— Start Selected text —
Performance of Regular Expressions

Photo by Bob Newman on Unsplash

You have probably used regular expressions at least once, but have you ever thought about their performance? My experience shows that most of the time developers focus on correctness of a regex, leaving aside its performance. Yet matching a string with a regex can be surprisingly slow. So slow it can even stop any JS app or take 100% of a server CPU time causing denial of service (DOS).

At TextMaster we used regular expressions in an important part of our translation platform. Owing to careful analysis of regex matching internals and vast benchmarks we were able to keep performance of regex matching predictable. You’ll find below what helped us in this quest: step-by-step analysis of how regex engine interprets a pattern, benchmarks and threats to avoid.

Motivation: counting figures in a document

At TextMaster we calculate various statistics for every document that is translated on our platform. In order to enhance them, we wanted to implement counting numbers that appear in a document. As it was a text matching task, we decided to use regular expressions. The performance of this analysis was critical, so we wanted to ensure that the overhead is acceptable.

What was the format of the numbers we wanted to detect? A simple sequence of digits (123), digits with thousand/decimal separators and signs (+123.12343, -123.123.000, 12.123.123,232), or digits with currency/unit symbols ($123, 12°, 12%). A regex matching those requirements can be written generically as P?(\d+I?)+S?

  • P -- allowed prefixes (e.g. +, -, $),
  • S -- allowed suffixes (e.g. %, $)
  • I -- separators aka. infixes (e.g. .,).

Separators I(e.g. ,) can be placed after a sequence of digits \d+(e.g 123, 254`) and such group (digits with separators) may be repeated multiple times (\d+I?)+ (e.g. 123.254.1111). The separator is optional (I?) because it does not appear at the end of the number. If it weren't optional, numbers ending with a digit would not be allowed: 123,123,123.

It’s the repetition (\d+I?)+ that may cause the biggest performance penalty, so we focus on the inner part of the pattern. For the sake of simplicity, we'll stick to the most basic of the regex version with only one allowed separator (a comma) and no prefixes nor suffixes: (\d+,?)+. Therefore we accept strings like 111,171,98,121, 62, or 12,54 but not 12,13, 52a, nor a62,12

Next sections analyze performance of 3 flavors of repetition available in regular expressions. They are implemented with 3 operators called quantifiers:

  • greedy (.+.*) - take as much as possible,
  • lazy (.+?.*?) - take as little as possible,
  • possessive (.++ .*+) - once a text is taken it's never given back.

Additionally, the post explores a technique called unrolling the loop. In the described case it consist in extracting the part that must be in every number (\d+, e.g. 123) outside of the repetition and then repeating only the optional part (,\d+ e.g. ,324). The regex that uses unrolling the loop is \d+(,\d+)*. If we have a number 123,324,543the mandatory part of the pattern matches 123 and the optional repetition takes ,324 and then ,543.

To measure performance we used benchmark ips gem that measures iterations per second (i/s).

It gave us following results:

Both possessive repetition and unrolling the loop were much faster (20 times!) than greedy and lazy repetition. Why is that? What are the causes that one expression is so much faster than the other? The main reason is the fact that greedy and lazy patterns are ambiguous forcing the engine to go back and forth before it finally finds a match. Let’s see how the engine interprets quantifiers, showing performance characteristic of each one of them.
— End Selected text —
— Start Dataset records —
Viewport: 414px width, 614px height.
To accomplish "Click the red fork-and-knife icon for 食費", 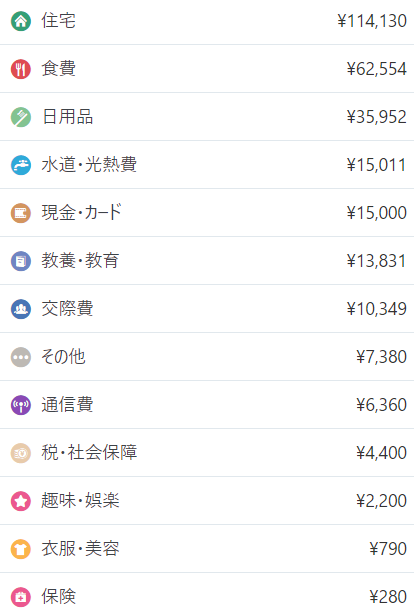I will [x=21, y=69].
— End Dataset records —
— Start Dataset records —
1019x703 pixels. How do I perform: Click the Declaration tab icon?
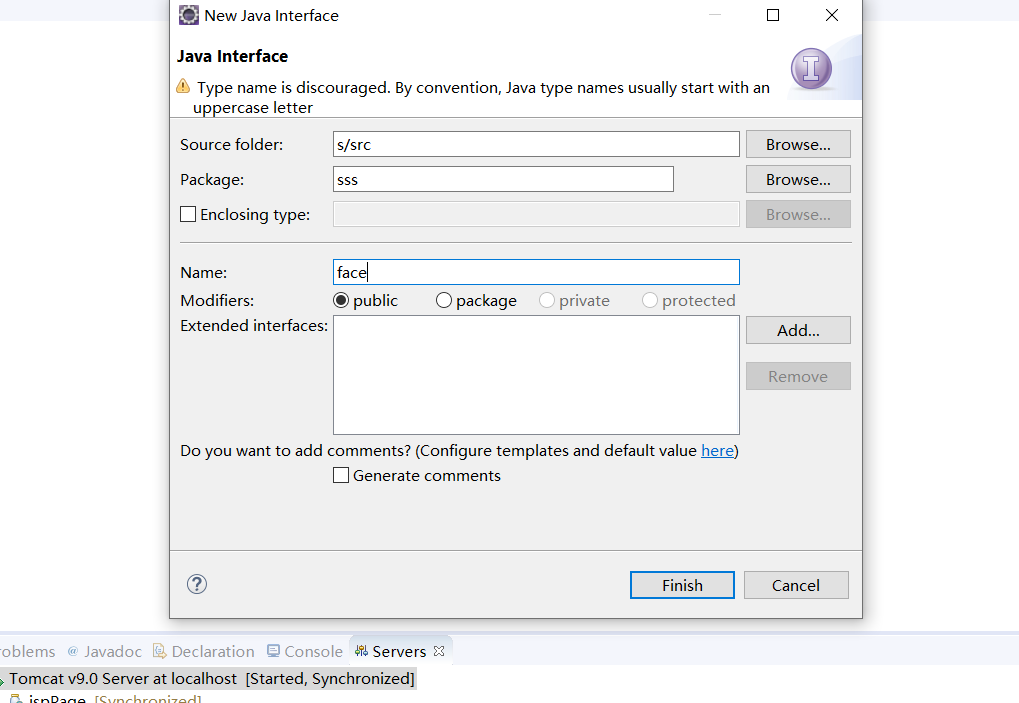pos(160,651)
— End Dataset records —
— Start Dataset records —
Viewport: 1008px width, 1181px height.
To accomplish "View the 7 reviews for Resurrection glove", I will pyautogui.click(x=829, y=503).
— End Dataset records —
◆ **Tasks and exercises**
#1 In the article on regular expression performance, condense the paragraph beginning "At TextMaster we calculate various statistics" into a short bulleted list that keeps its main facts.
#2 Write the next part of the article on regular expression performance, picking up after its final sentence.

◆ **Outputs by task**
#1
- TextMaster computes various statistics for every document translated on its platform.
- To enhance these statistics, the team wanted to count the numbers that appear in a document.
- Because this was a text-matching task, they chose regular expressions.
- The analysis was performance-critical, so the team needed to keep its overhead acceptable.

#2
Basics of quantifier performance

Regular expressions are interpreted by regular expressions engines. Those engines may be treated as virtual machines for the language of regular expressions. As with any other programming language, we can analyze performance by counting steps that VM machine takes to finish a program. Let’s focus on the engine steps only, leaving aside other aspects that may have impact on efficiency, such as regex compile time or an overhead related to group capturing.

Ruby uses a pattern-directed backtracking regex engine. It means that if there are multiple possible paths that can be used to match an expression, the engine checks them one by one until it finds a match (success) or it runs out of options (failure). The operation of discarding a non-matching branch is called backtracking and it is the key concept in regex optimization.

Let’s see how the three types of quantifiers (repetition operators): greedy .*, lazy .*? and possessive .*+ differ in an approach to matching and backtracking.

Greedy repetition

When a regex engine applies greedy quantifiers (.* .+), it takes as many characters as possible. If the engine cannot match the rest of the pattern, it backtracks on the greedy operator. It means that the engine gives back characters taken by the operator doing it one by one (or group by group if the operator was applied to a subpattern) until next parts of the pattern can satisfied .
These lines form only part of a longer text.